**DAFTAR TUGAS:**
1. Menurut berita tentang pembubaran dana pensiun Jiwasraya, untuk apa peserta DPPK akan melalui proses likuidasi aset? Jawab dalam satu sampai tiga kalimat.
2. Sebutkan setiap singkatan dalam berita tentang pembubaran dana pensiun Jiwasraya yang kepanjangannya juga ditulis di sana, beserta kepanjangannya.
3. Lanjutkan berita tentang pembubaran dana pensiun Jiwasraya, mulai setelah kalimat terakhirnya.

**POTONGAN TEKS:**
::::::::

JAKARTA - Kabar mengejutkan datang dari Otoritas Jasa Keuangan (OJK) yang secara resmi mengumumkan pembubaran Dana Pensiun Pemberi Kerja (DPPK) dan Dana Pensiun Lembaga Keuangan (DPLK) milik PT Jiwasraya. Keputusan ini diambil menyusul pencabutan izin usaha Jiwasraya yang telah ditetapkan pada 16 Januari 2025 lalu. Bagi para nasabah, ini adalah momen yang penuh kecemasan, membayangkan nasib dana yang telah mereka percayakan.
Kepala Eksekutif Pengawas Perasuransian, Penjaminan, dan Dana Pensiun OJK, Ogi Prastomiyono, menjelaskan bahwa langkah pembubaran ini sejalan dengan amanat Undang-Undang Nomor 4 Tahun 2023 tentang Pengembangan dan Penguatan Sektor Keuangan (UU P2SK). Pasal 183 undang-undang tersebut secara tegas menyatakan bahwa pendirian dana pensiun yang dibubarkan menjadi salah satu alasan pembubaran dana pensiun itu sendiri.
"Langkah ini merupakan bagian dari proses likuidasi Asuransi Jiwasraya yang sedang berjalan, sekaligus memastikan penyelesaian sesuai aturan yang berlaku, " ungkap Ogi dalam jawaban tertulis, Kamis (18/9/2025)..
Lebih lanjut, Ogi merinci bagaimana nasib ribuan peserta DPPK dan DPLK Jiwasraya akan ditangani. Peserta DPPK, yang umumnya adalah karyawan setia Jiwasraya, akan melalui proses likuidasi aset. Tujuannya jelas: pembayaran manfaat pensiun yang adil, berdasarkan valuasi aktuaria dan laporan keuangan yang telah diaudit. Ini adalah upaya untuk mengembalikan hak mereka yang telah diperjuangkan selama ini.
Sementara itu, untuk DPLK, yang pesertanya bisa berasal dari masyarakat umum yang secara sukarela memilih proteksi dana pensiun Jiwasraya, kewajiban akan dialihkan. Ogi memastikan bahwa hak-hak peserta akan tetap terlindungi, dengan pengalihan ke DPLK lain yang dipilih oleh Pemberi Kerja atau Kelompok Peserta. Ini memberikan sedikit kelegaan di tengah ketidakpastian.

::::::::

**CATATAN DATASET:**
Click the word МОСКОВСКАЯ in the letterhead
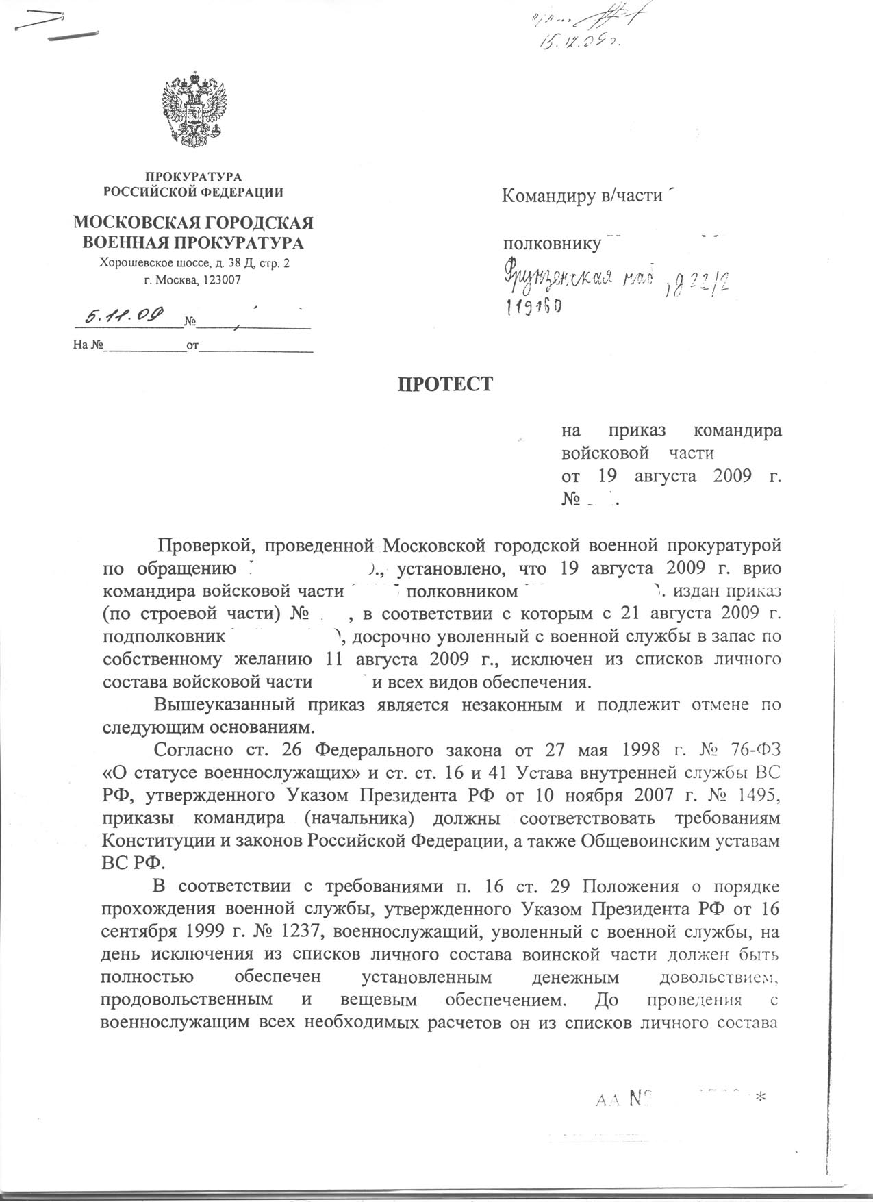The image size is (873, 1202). [x=134, y=223]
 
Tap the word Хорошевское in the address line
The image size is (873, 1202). [x=131, y=262]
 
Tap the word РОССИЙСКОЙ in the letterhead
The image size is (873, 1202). [x=143, y=192]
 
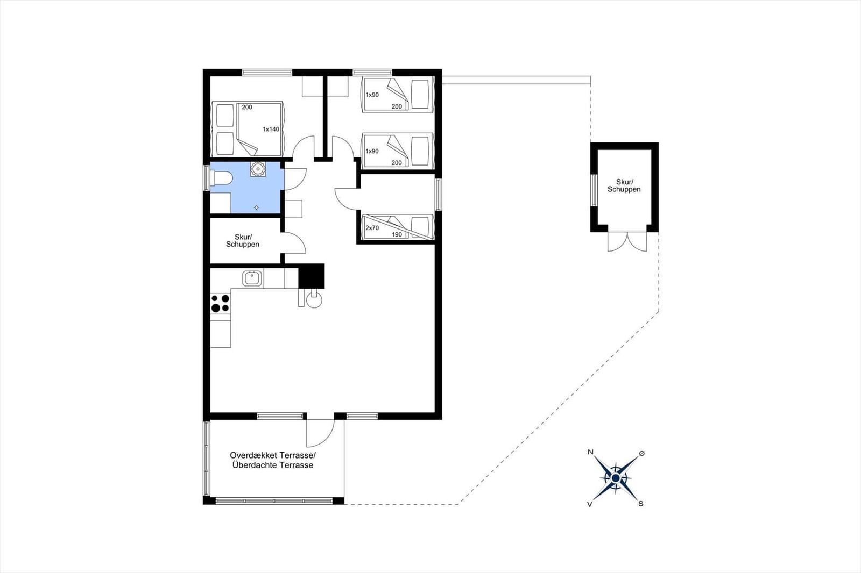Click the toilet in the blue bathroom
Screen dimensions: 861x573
pyautogui.click(x=222, y=178)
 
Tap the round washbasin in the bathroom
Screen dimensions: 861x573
pyautogui.click(x=257, y=169)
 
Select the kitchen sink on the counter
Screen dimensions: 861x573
pyautogui.click(x=252, y=278)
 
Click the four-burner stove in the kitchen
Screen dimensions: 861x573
pyautogui.click(x=220, y=303)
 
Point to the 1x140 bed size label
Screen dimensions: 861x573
pyautogui.click(x=271, y=130)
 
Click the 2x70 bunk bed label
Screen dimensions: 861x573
pyautogui.click(x=372, y=228)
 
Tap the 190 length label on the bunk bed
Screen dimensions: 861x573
pyautogui.click(x=397, y=235)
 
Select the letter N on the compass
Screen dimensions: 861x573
pyautogui.click(x=590, y=452)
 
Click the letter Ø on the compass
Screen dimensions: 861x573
pyautogui.click(x=641, y=454)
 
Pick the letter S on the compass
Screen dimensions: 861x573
pyautogui.click(x=641, y=504)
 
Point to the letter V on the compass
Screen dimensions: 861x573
pyautogui.click(x=590, y=504)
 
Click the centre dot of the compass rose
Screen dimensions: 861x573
pyautogui.click(x=616, y=478)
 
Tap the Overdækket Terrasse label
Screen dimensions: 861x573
pyautogui.click(x=272, y=455)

::::::::

**JAWABAN LATIHAN:**
1. Proses likuidasi aset itu bertujuan membayar manfaat pensiun secara adil kepada peserta DPPK. Pembayarannya didasarkan pada valuasi aktuaria dan laporan keuangan yang telah diaudit. Upaya ini dimaksudkan untuk mengembalikan hak peserta yang telah mereka perjuangkan selama ini.

2.
- OJK: Otoritas Jasa Keuangan
- DPPK: Dana Pensiun Pemberi Kerja
- DPLK: Dana Pensiun Lembaga Keuangan
- UU P2SK: Undang-Undang Nomor 4 Tahun 2023 tentang Pengembangan dan Penguatan Sektor Keuangan

3.
Sebelumnya, keluhan para pensiunan PT Jiwasraya (Persero) sudah sampai ke telinga Komisi VI Dewan Perwakilan Rakyat (DPR) RI. Mereka menyuarakan keresahan karena hak dana pensiun yang seharusnya menjadi milik mereka hingga kini belum sepenuhnya terpenuhi. Perjuangan mereka untuk mendapatkan hak yang semestinya memang terasa berat.
Ketua Perkumpulan Pensiunan Pusat, De Yong Adrian, mengungkapkan keprihatinannya. Total Dana Pensiun Pemberi Kerja (DPPK) Jiwasraya untuk mantan karyawan mencapai Rp 371, 8 miliar. Namun, per 31 Desember 2024, masih ada sisa kewajiban pembayaran sebesar Rp 239, 7 miliar. Angka ini tentu menimbulkan tanda tanya besar.
"Sampai saat ini belum juga ada kejelasan kapan pemberi kerja dalam hal ini adalah Direksi Jiwasraya akan melunasi kewajibannya 100% kepada dana pensiun Jiwasraya yang menjadi hak para pensiunan Jiwasraya melalui dana pensiun pemberi kerja, " ujarnya di Komisi VI, Senin (3/2)..
Kekhawatiran para pensiunan sangat beralasan. Mereka takut hak-hak mereka, yang telah mereka perjuangkan selama bertahun-tahun, akan hilang begitu saja saat Jiwasraya memasuki tahap likuidasi. Saat ini, ada sekitar 7.000 orang yang menanti kejelasan nasib dana pensiun mereka.
Analisis lebih lanjut menunjukkan gambaran yang kurang menggembirakan. Aset yang dimiliki Jiwasraya belum sepenuhnya mencukupi untuk membayarkan seluruh polis dan kewajiban pensiun. Meski angka aset keseluruhan tidak dirinci, data yang ada menunjukkan bahwa aset DPPK Jiwasraya hanya berkisar Rp 654, 5 miliar dengan Aset Neto Likuid Rp 149, 1 miliar. Ironisnya, masih terdapat sisa kewajiban Pendiri sebesar Rp354 miliar. Lebih parah lagi, hasil audit BPKP mengindikasikan adanya potensi fraud senilai Rp257 miliar dari total kewajiban tersebut. Ini menimbulkan pertanyaan serius mengenai pengelolaan dana di masa lalu. (PERS)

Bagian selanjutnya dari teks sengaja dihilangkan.